Source : https://www.primealaconversion.gouv.fr

C’est le bruit que font courir la plupart des grands médias depuis hier, mardi 2 juillet 2019.

Au départ, la prime de conversion a été mise en place avec comme projection 500.000 dossiers acceptés sur la durée du quinquennat. Le succès de la mesure a rapidement pulvérisé cette hypothèse, et le lest lâché sur fond de crise des gilets jaunes a encore amplifié le mouvement.

Désormais, il est question de plus de 2 millions de demandes à honorer à échéance 2022. C’est trop pour le ministère de l’Economie et des Finances qui souligne également que l’aide a massivement été employée pour acheter des modèles diesel ou à essence dont on ne voudra plus dans les zones à circulation restreinte d’ici quelques années.
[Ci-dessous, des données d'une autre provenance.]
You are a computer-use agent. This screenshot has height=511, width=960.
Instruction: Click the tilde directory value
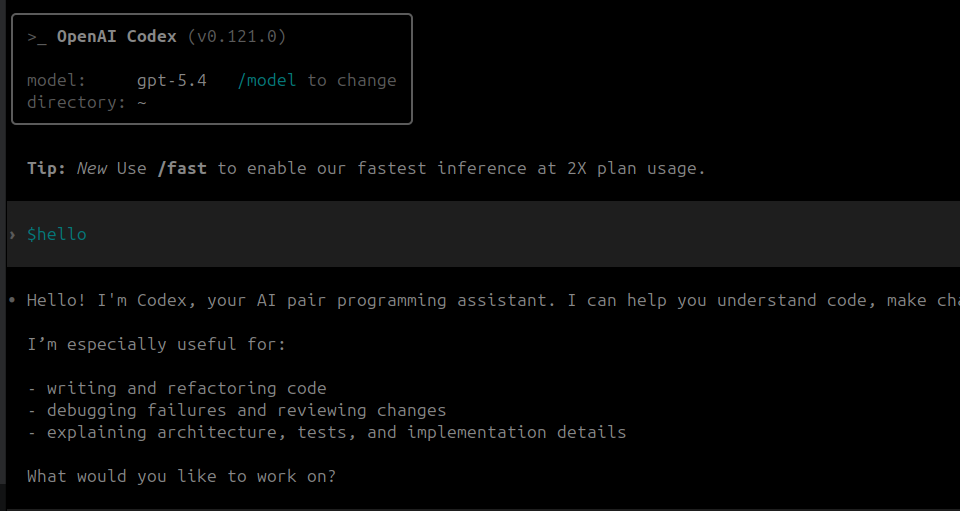(142, 102)
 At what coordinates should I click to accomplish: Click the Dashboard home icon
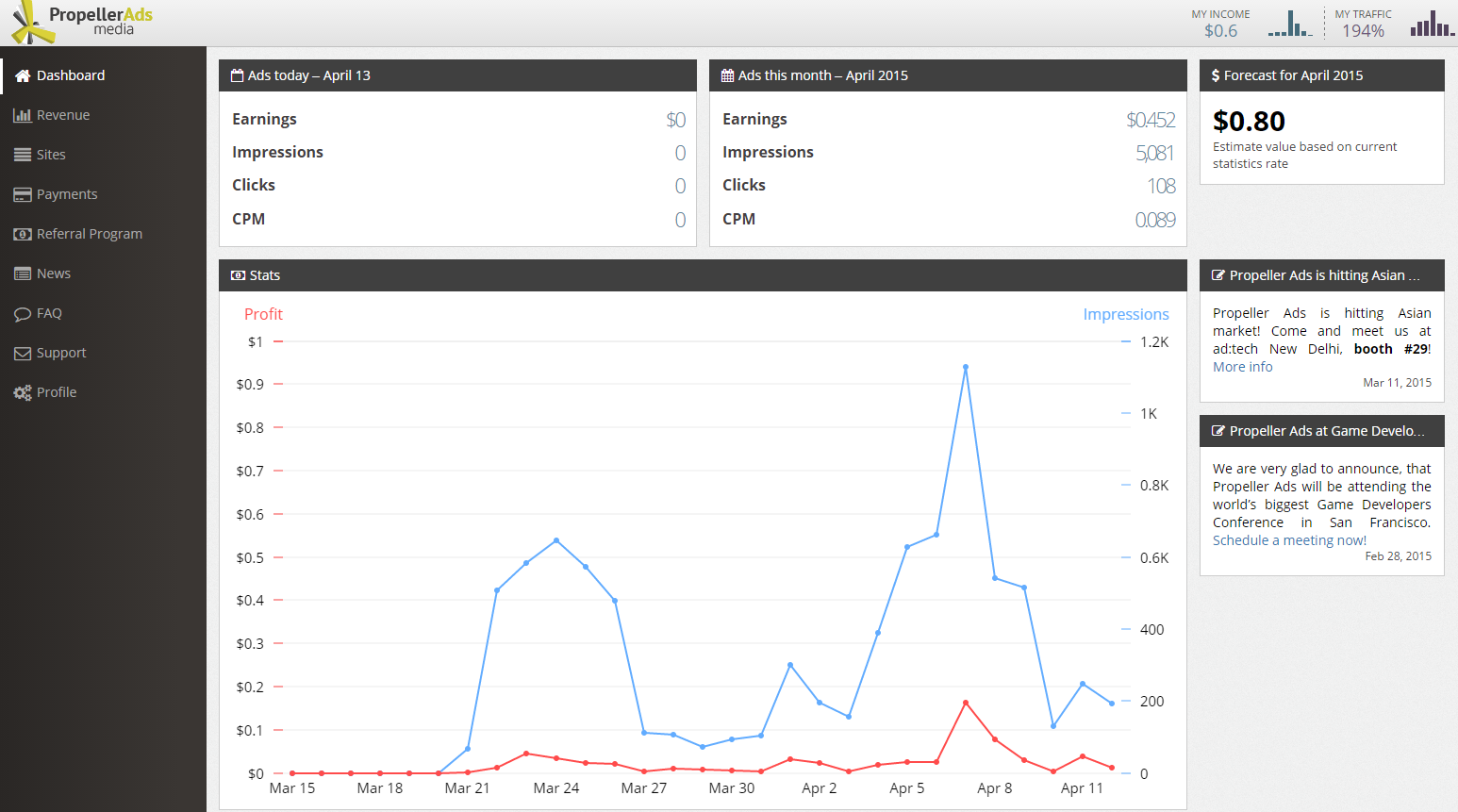tap(23, 75)
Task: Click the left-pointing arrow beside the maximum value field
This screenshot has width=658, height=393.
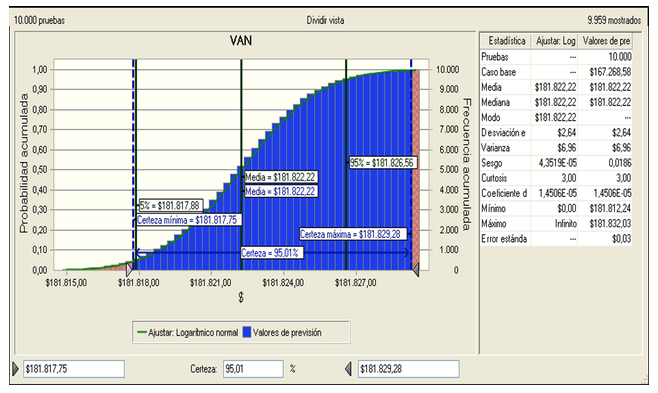Action: [348, 369]
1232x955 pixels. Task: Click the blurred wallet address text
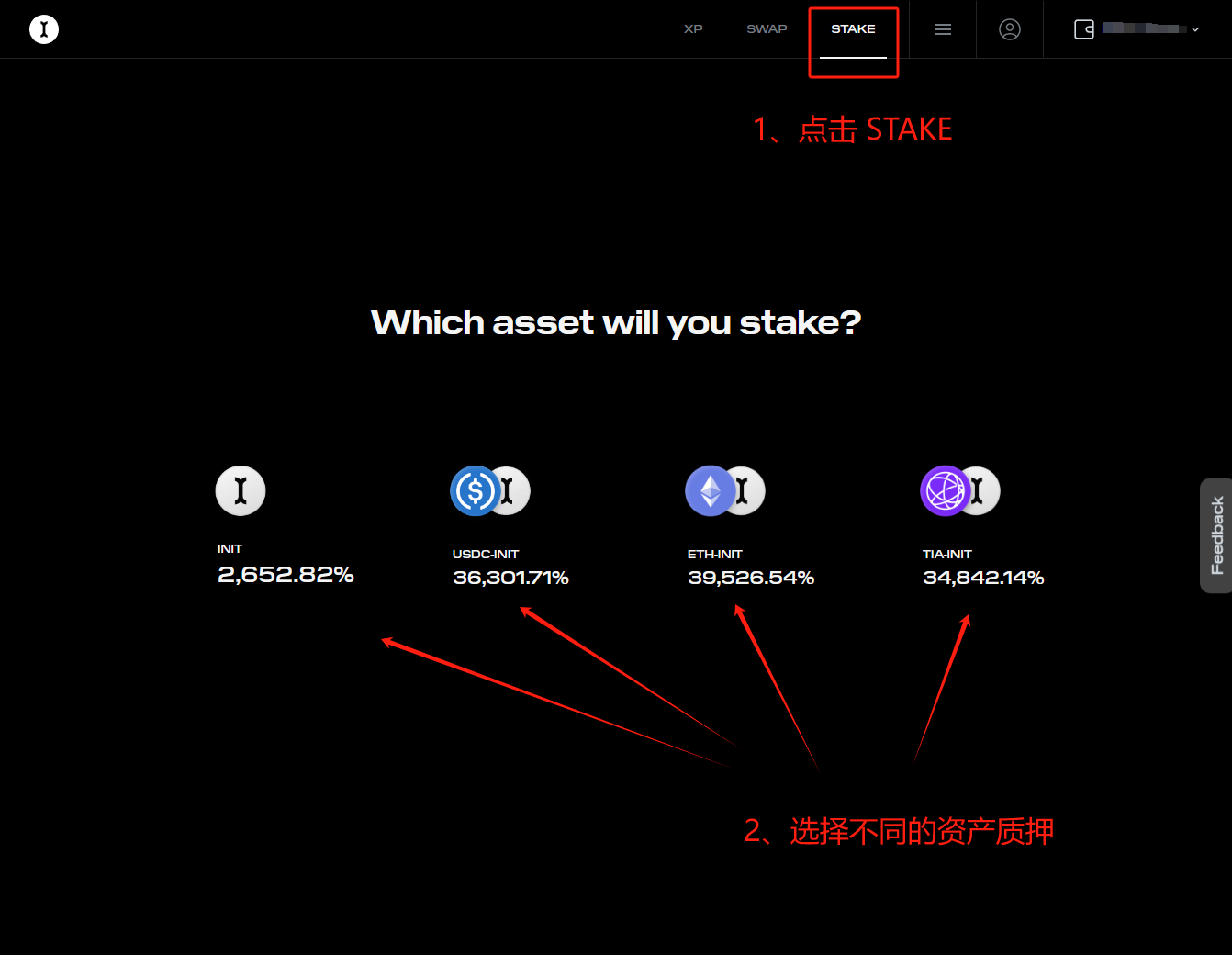pos(1144,28)
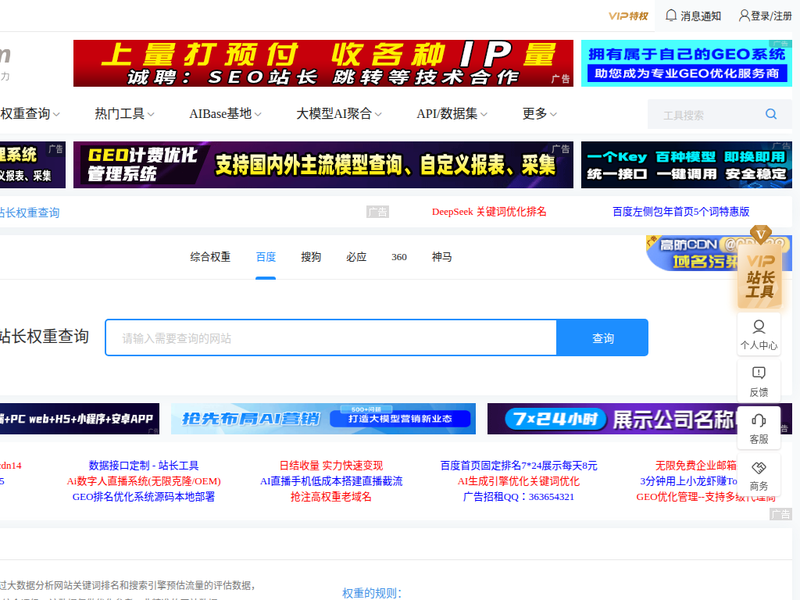Screen dimensions: 800x600
Task: Click the 登录/注册 user icon
Action: tap(744, 15)
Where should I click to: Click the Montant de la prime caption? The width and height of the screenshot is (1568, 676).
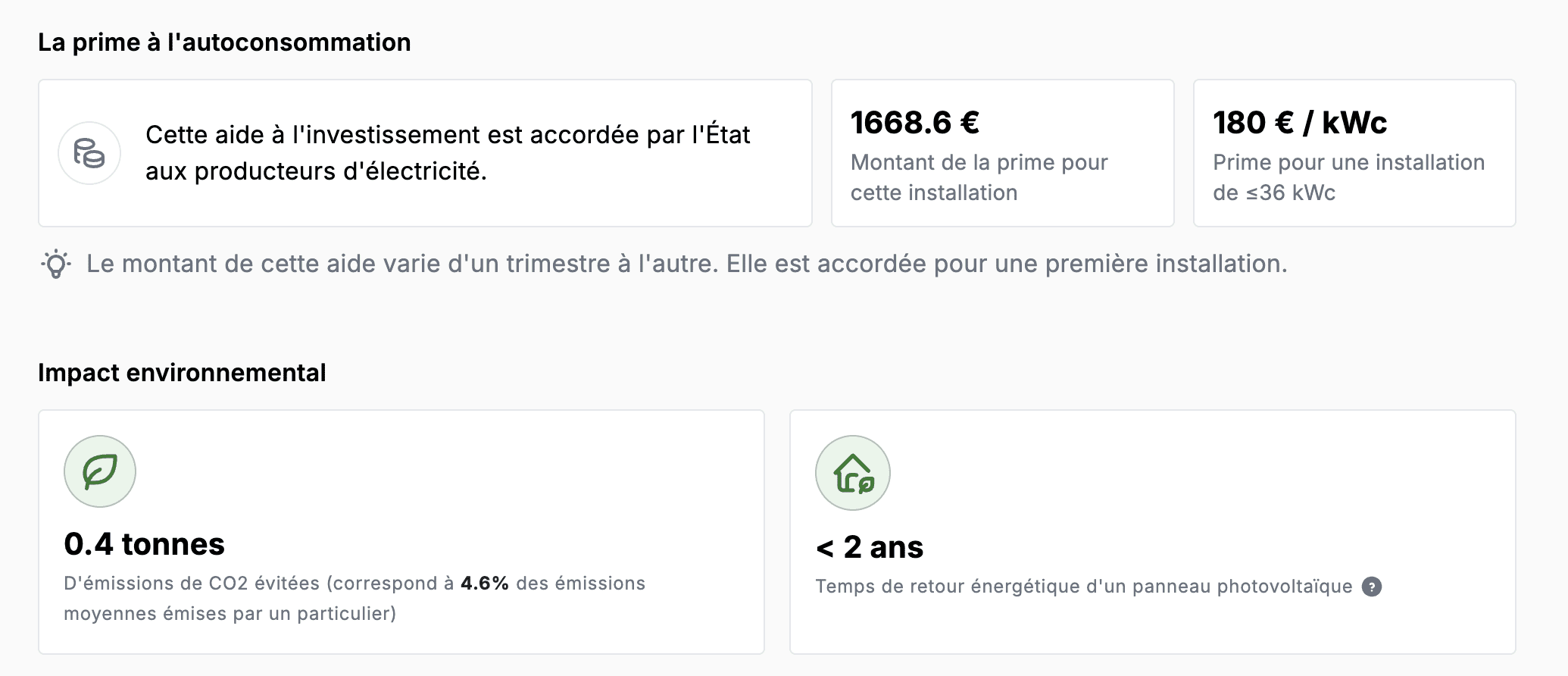coord(979,177)
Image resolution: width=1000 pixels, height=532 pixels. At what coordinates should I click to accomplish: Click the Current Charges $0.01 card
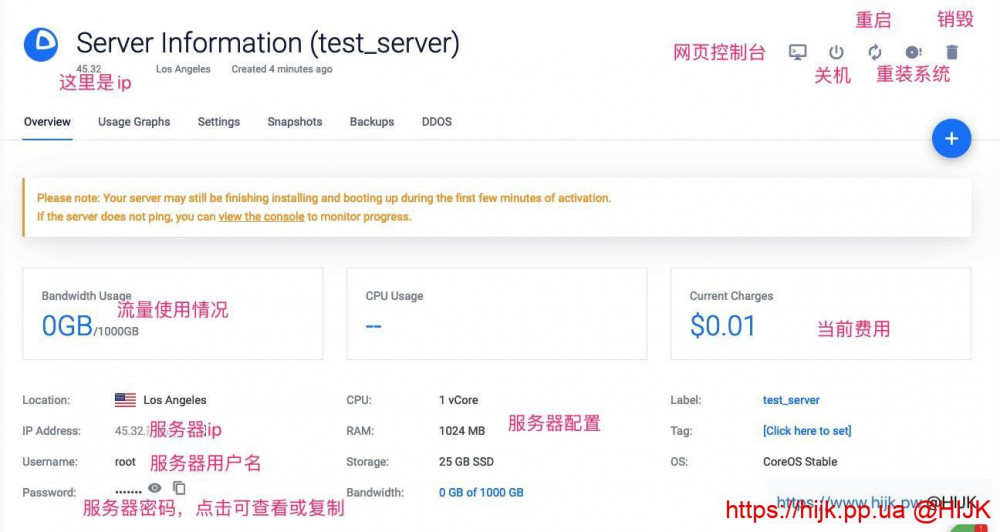click(x=820, y=313)
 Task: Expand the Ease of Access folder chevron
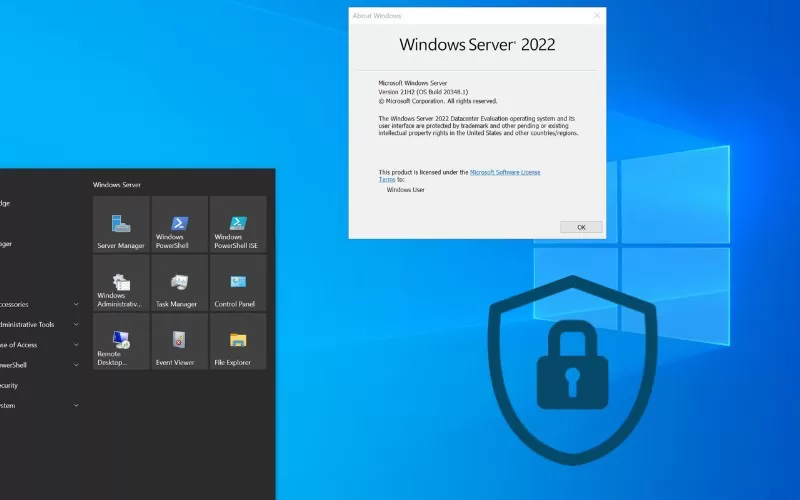76,345
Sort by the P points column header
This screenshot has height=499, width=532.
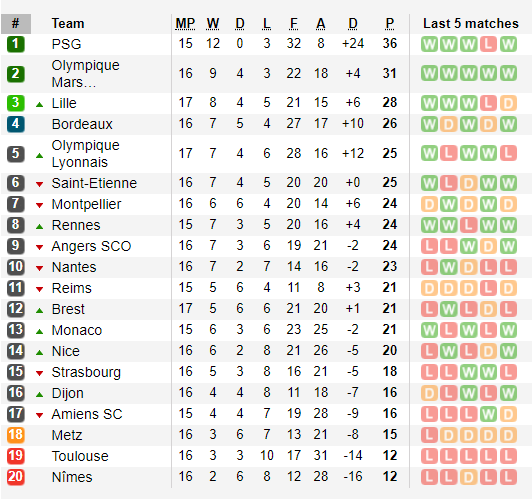(x=390, y=23)
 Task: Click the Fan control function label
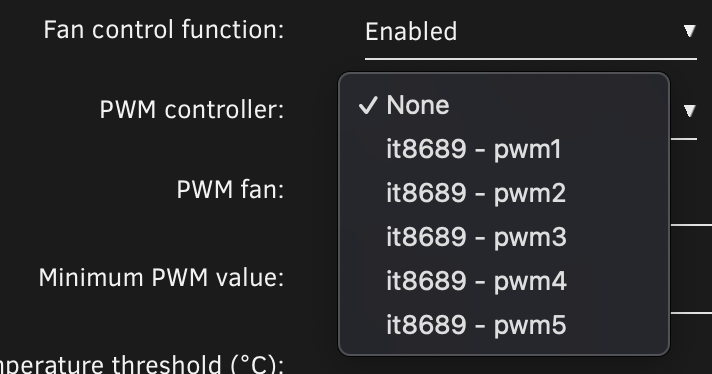point(164,30)
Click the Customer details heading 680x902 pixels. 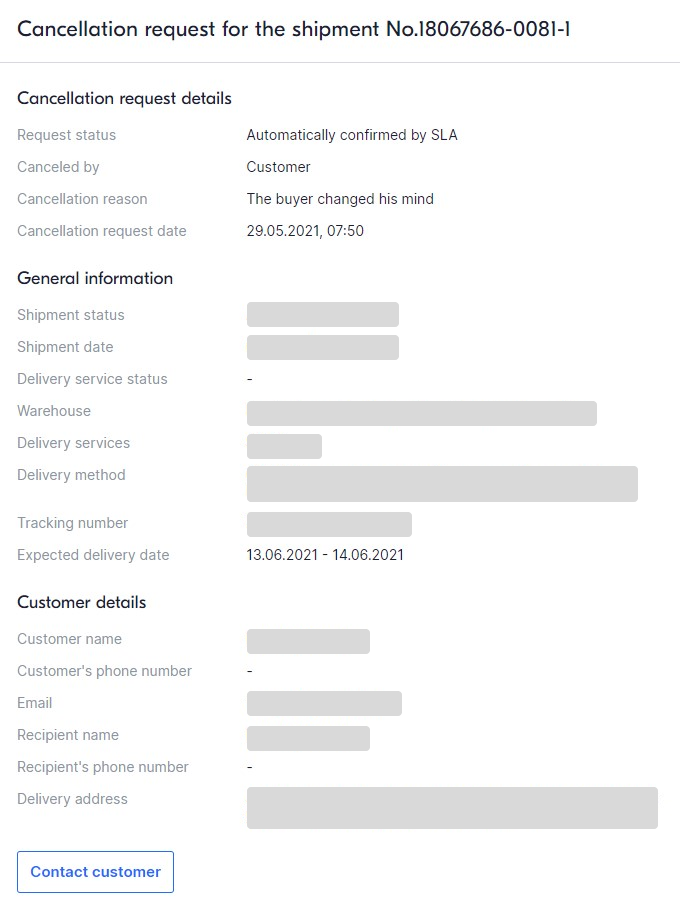[x=82, y=602]
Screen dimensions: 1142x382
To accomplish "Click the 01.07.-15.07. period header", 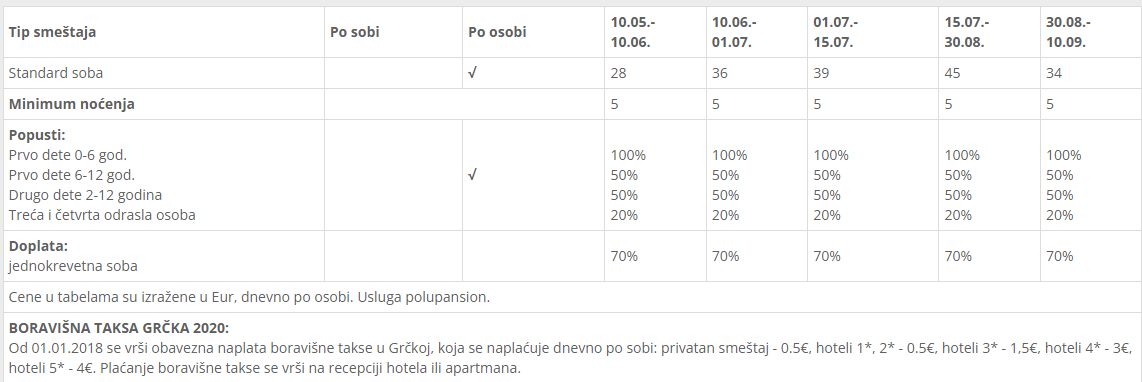I will tap(835, 32).
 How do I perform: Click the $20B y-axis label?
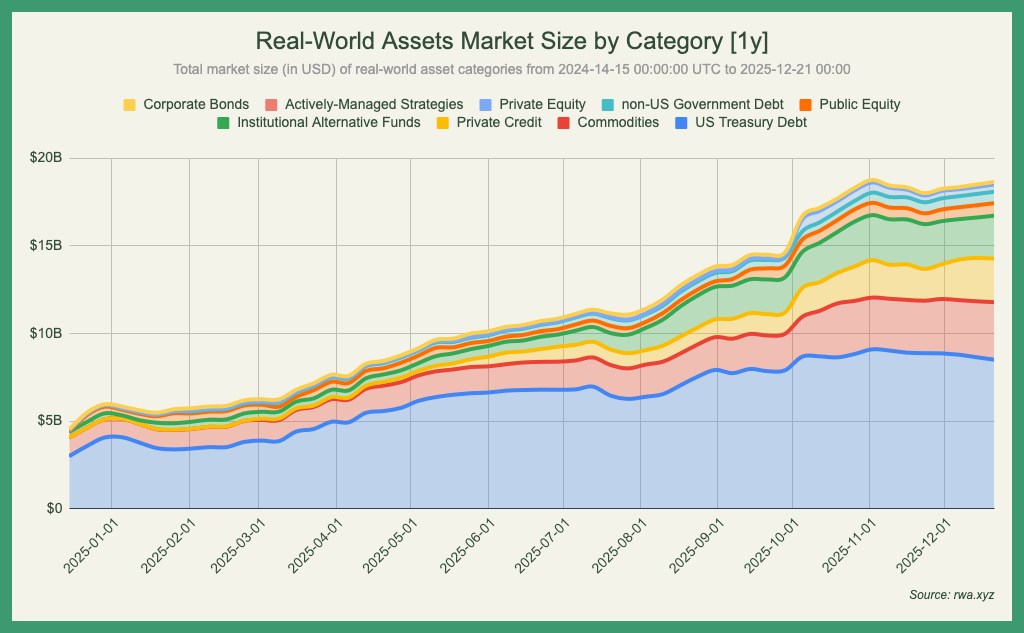pyautogui.click(x=45, y=158)
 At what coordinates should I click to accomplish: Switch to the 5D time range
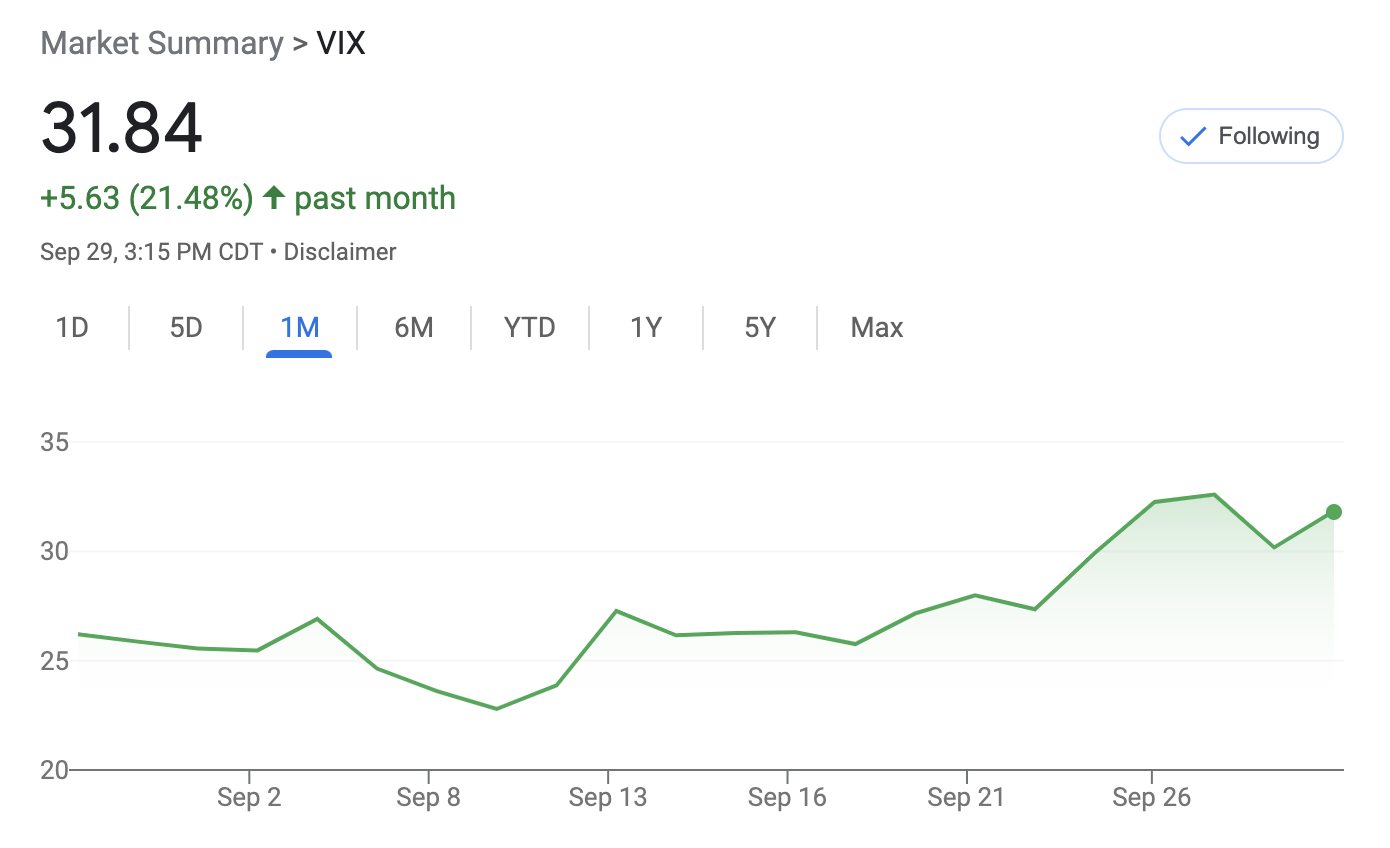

Si rien d’officiel n’a été communiqué aux médias, France Info assure avoir reçu une réaction d’un ministre sous la forme de cette interrogation à interpréter : « Est-ce normal qu’un automobiliste qui a les moyens de s’acheter une Jaguar bénéficie de cette aide au même titre qu’un ménage modeste qui va s’acheter une Zoe ? ».



S’il paraît évident que des discussions sont en cours à ce sujet à Matignon, ce qui est clair, aussi, c’est que le coup de rabot devrait limiter dans quelques mois la prime à la conversion aux foyers les moins à l’aise financièrement et aux modèles les moins émissifs en polluants et CO2.